I called E-Flite and spoke with Rusty. Rusty was no help! He did promise to send me a new landing gear. That was 3 months ago! No replacement Landing gear yet!
Maybe E-Flite did address the problem! I hope so! At least then my conversation with Rusty was not a waste of time and it may have helped out my fellow modelers!
I am looking forward to the Toledo show this spring! I plan on bringing this airplane and having a talk with these folks about customer relations!
I hope you are not still waiting for landing gear. Bend it back and fly it. I have bent the gear on just about every airplane I have flown if not ripped it right out of the airframe. I would rather have the gear bend than have the a good set of gear but the fuse is gone where you attach it. If you go to Toledo just talk to them. You don't have to bring the plane.
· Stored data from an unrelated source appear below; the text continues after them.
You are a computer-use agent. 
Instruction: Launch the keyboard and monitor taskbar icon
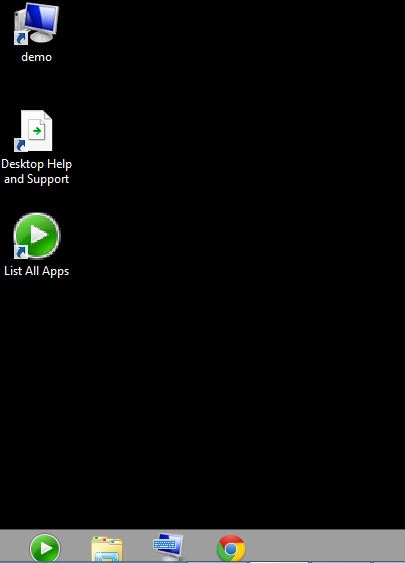[x=168, y=546]
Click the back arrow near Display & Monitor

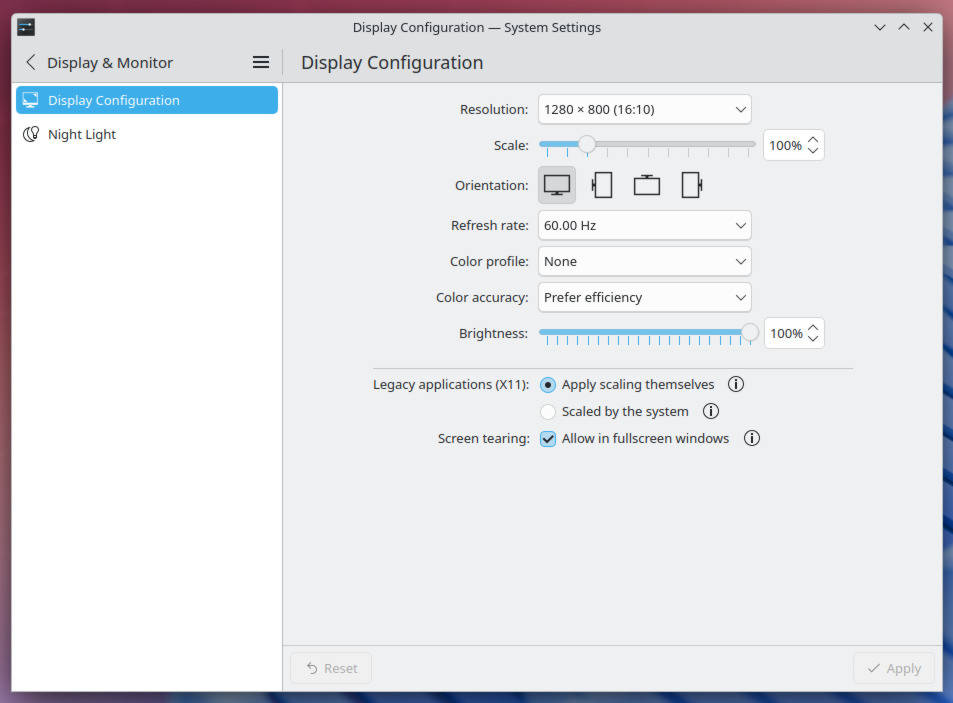[x=30, y=62]
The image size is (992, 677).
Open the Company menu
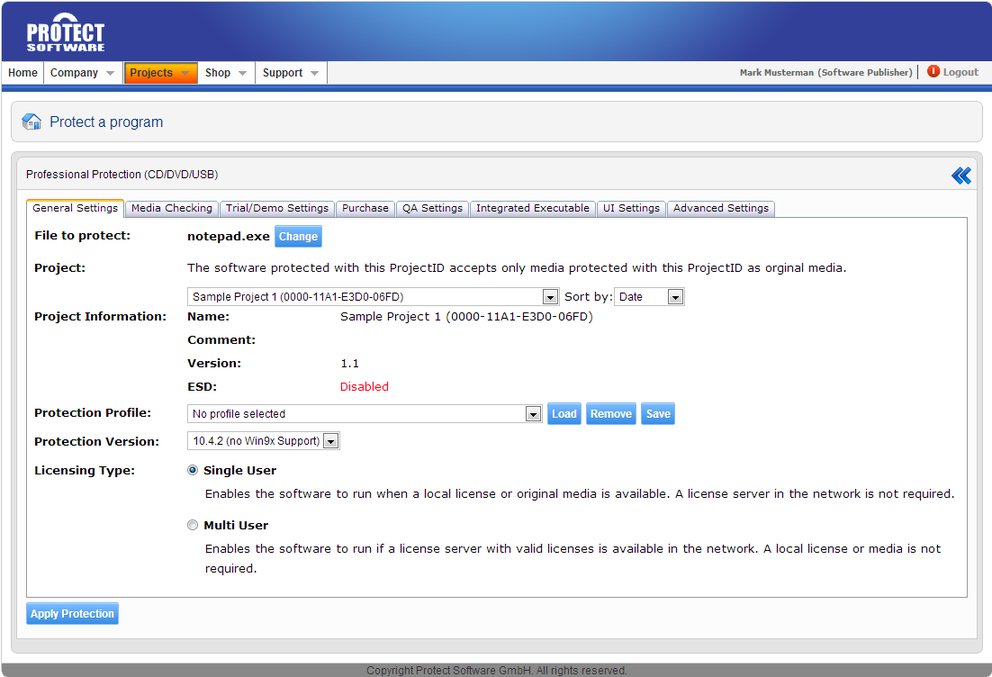(81, 72)
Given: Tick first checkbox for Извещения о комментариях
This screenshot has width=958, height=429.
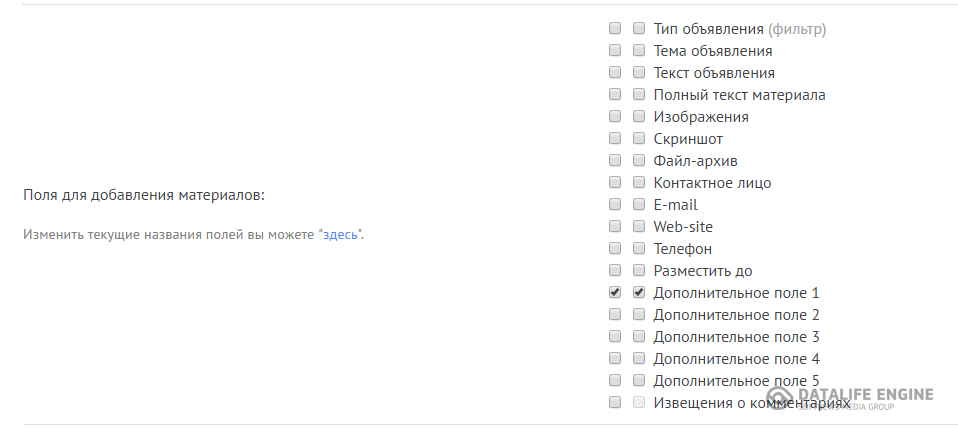Looking at the screenshot, I should (x=615, y=402).
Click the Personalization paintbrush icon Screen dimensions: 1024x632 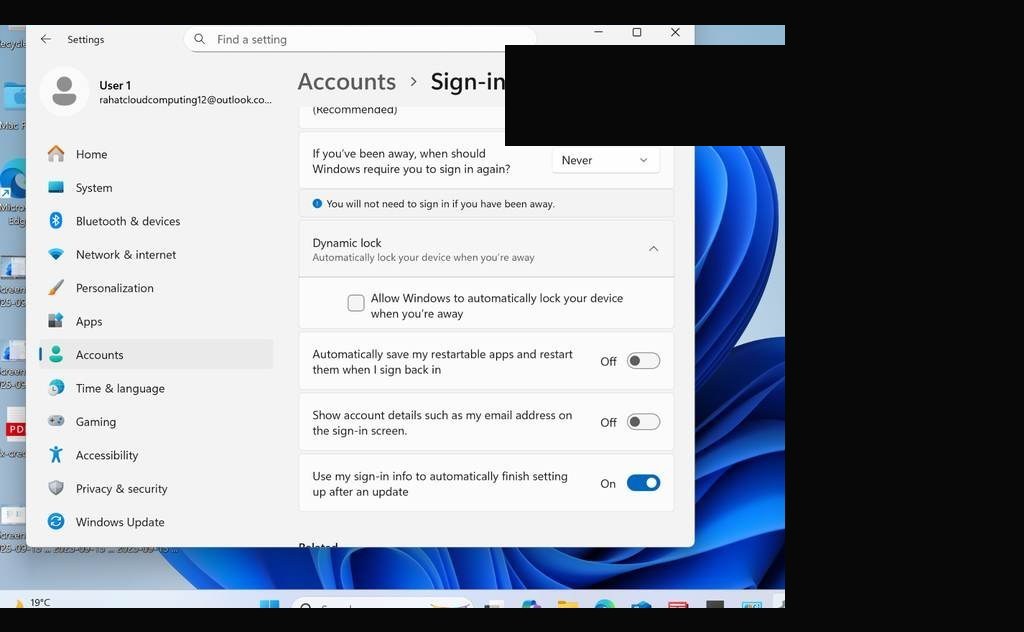coord(56,287)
Everyone is great to talk to there. I live fairly close and Sunday is desolate in comparison. Trust me. You will enjoy the event if you choose to.
I have been flying my E-Flite Edge 540 BP every month since I bought it. The airplane is wonderful and flies great! The gear is the only problem that I, and many other people seem to be having and E-Flite is no help.
I will be at the Toledo show with my airplane in hand because I work the show. Also I want them to try and tell me face to face that there is nothing wrong with the landing gear!
I have many E-Flite products! This is the only issue I have experienced to date with E-Flite.